(Collected data entries)
*** Block opens ***

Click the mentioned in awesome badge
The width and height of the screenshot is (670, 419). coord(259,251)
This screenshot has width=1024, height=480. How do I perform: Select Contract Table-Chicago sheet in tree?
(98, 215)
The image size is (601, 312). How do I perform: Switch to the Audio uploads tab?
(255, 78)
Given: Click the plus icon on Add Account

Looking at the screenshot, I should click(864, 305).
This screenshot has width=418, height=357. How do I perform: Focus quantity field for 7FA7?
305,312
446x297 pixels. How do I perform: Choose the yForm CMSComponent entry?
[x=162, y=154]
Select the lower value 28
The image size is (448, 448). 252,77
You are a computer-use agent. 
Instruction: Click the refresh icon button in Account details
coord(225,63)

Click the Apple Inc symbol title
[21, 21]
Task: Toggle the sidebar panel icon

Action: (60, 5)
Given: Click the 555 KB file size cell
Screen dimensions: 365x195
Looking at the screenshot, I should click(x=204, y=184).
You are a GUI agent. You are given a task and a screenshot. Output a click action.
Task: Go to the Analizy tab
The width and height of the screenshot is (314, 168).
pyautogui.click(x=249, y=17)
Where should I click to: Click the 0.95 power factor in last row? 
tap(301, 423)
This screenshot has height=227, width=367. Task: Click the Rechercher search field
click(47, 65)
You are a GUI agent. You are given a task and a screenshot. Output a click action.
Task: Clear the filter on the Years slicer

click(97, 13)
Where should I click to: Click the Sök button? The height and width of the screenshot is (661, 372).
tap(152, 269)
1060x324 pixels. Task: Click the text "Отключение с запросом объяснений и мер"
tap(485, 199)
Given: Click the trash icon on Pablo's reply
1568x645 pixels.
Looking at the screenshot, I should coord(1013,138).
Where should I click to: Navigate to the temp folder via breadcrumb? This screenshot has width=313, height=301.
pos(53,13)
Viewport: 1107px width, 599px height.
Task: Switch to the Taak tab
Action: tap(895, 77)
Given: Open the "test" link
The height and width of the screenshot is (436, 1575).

*** Block closes ***

§ **WHAT TO PRODUCE**
Please give all the lines above again, exactly as they read.

§ **WRITTEN ANSWER**
Click the mentioned in awesome badge
The width and height of the screenshot is (670, 419). coord(259,251)
This screenshot has width=1024, height=480. How do I perform: Select Contract Table-Chicago sheet in tree?
(98, 215)
The image size is (601, 312). How do I perform: Switch to the Audio uploads tab?
(255, 78)
Given: Click the plus icon on Add Account

Looking at the screenshot, I should click(864, 305).
This screenshot has width=418, height=357. How do I perform: Focus quantity field for 7FA7?
305,312
446x297 pixels. How do I perform: Choose the yForm CMSComponent entry?
[x=162, y=154]
Select the lower value 28
The image size is (448, 448). 252,77
You are a computer-use agent. 
Instruction: Click the refresh icon button in Account details
coord(225,63)

Click the Apple Inc symbol title
[21, 21]
Task: Toggle the sidebar panel icon

Action: (60, 5)
Given: Click the 555 KB file size cell
Screen dimensions: 365x195
Looking at the screenshot, I should click(x=204, y=184).
You are a GUI agent. You are given a task and a screenshot. Output a click action.
Task: Go to the Analizy tab
The width and height of the screenshot is (314, 168).
pyautogui.click(x=249, y=17)
Where should I click to: Click the 0.95 power factor in last row? 
tap(301, 423)
This screenshot has height=227, width=367. Task: Click the Rechercher search field
click(47, 65)
You are a GUI agent. You are given a task and a screenshot. Output a click action.
Task: Clear the filter on the Years slicer

click(97, 13)
Where should I click to: Click the Sök button? The height and width of the screenshot is (661, 372).
tap(152, 269)
1060x324 pixels. Task: Click the text "Отключение с запросом объяснений и мер"
tap(485, 199)
Given: Click the trash icon on Pablo's reply
1568x645 pixels.
Looking at the screenshot, I should coord(1013,138).
Where should I click to: Navigate to the temp folder via breadcrumb? This screenshot has width=313, height=301.
pos(53,13)
Viewport: 1107px width, 599px height.
Task: Switch to the Taak tab
Action: tap(895, 77)
Given: Open the "test" link
The height and width of the screenshot is (436, 1575).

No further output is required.